Problem details — Your answer must repeat the full listing, line for line.

Listed entries —
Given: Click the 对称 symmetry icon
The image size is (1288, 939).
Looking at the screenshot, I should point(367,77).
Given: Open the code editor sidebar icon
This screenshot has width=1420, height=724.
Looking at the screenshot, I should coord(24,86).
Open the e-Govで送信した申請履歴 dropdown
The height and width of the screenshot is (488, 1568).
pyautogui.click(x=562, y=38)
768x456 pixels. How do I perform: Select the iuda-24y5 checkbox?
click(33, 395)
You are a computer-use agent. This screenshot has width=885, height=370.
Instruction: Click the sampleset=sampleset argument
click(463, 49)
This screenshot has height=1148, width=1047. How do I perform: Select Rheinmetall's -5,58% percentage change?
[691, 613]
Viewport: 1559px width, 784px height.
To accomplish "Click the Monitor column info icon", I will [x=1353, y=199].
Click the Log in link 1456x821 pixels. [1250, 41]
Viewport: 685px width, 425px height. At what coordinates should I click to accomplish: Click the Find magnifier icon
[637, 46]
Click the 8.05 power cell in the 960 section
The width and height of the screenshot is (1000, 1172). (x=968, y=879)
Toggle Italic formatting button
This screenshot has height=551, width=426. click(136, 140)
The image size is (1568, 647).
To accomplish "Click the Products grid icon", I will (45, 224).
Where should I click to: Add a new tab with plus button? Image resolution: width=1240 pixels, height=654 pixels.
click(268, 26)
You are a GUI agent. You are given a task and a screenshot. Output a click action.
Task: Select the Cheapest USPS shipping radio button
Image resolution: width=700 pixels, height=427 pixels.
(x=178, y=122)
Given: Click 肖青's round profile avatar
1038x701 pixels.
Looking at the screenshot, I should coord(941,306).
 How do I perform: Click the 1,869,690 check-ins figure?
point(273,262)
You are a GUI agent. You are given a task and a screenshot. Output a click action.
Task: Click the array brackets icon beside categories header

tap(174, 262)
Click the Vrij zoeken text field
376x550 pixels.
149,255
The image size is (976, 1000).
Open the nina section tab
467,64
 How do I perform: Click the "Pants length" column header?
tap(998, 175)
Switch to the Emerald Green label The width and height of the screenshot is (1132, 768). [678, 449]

Written solution —
Given: Click the 对称 symmetry icon
The image size is (1288, 939).
Looking at the screenshot, I should point(367,77).
Given: Open the code editor sidebar icon
This screenshot has width=1420, height=724.
Looking at the screenshot, I should coord(24,86).
Open the e-Govで送信した申請履歴 dropdown
The height and width of the screenshot is (488, 1568).
pyautogui.click(x=562, y=38)
768x456 pixels. How do I perform: Select the iuda-24y5 checkbox?
click(33, 395)
You are a computer-use agent. This screenshot has width=885, height=370.
Instruction: Click the sampleset=sampleset argument
click(463, 49)
This screenshot has height=1148, width=1047. How do I perform: Select Rheinmetall's -5,58% percentage change?
[691, 613]
Viewport: 1559px width, 784px height.
To accomplish "Click the Monitor column info icon", I will [x=1353, y=199].
Click the Log in link 1456x821 pixels. [1250, 41]
Viewport: 685px width, 425px height. At what coordinates should I click to accomplish: Click the Find magnifier icon
[637, 46]
Click the 8.05 power cell in the 960 section
The width and height of the screenshot is (1000, 1172). (x=968, y=879)
Toggle Italic formatting button
This screenshot has height=551, width=426. click(136, 140)
The image size is (1568, 647).
To accomplish "Click the Products grid icon", I will (45, 224).
Where should I click to: Add a new tab with plus button? Image resolution: width=1240 pixels, height=654 pixels.
click(268, 26)
You are a GUI agent. You are given a task and a screenshot. Output a click action.
Task: Select the Cheapest USPS shipping radio button
Image resolution: width=700 pixels, height=427 pixels.
(x=178, y=122)
Given: Click 肖青's round profile avatar
1038x701 pixels.
Looking at the screenshot, I should coord(941,306).
 How do I perform: Click the 1,869,690 check-ins figure?
point(273,262)
You are a GUI agent. You are given a task and a screenshot. Output a click action.
Task: Click the array brackets icon beside categories header

tap(174, 262)
Click the Vrij zoeken text field
376x550 pixels.
149,255
The image size is (976, 1000).
Open the nina section tab
467,64
 How do I perform: Click the "Pants length" column header?
tap(998, 175)
Switch to the Emerald Green label The width and height of the screenshot is (1132, 768). [678, 449]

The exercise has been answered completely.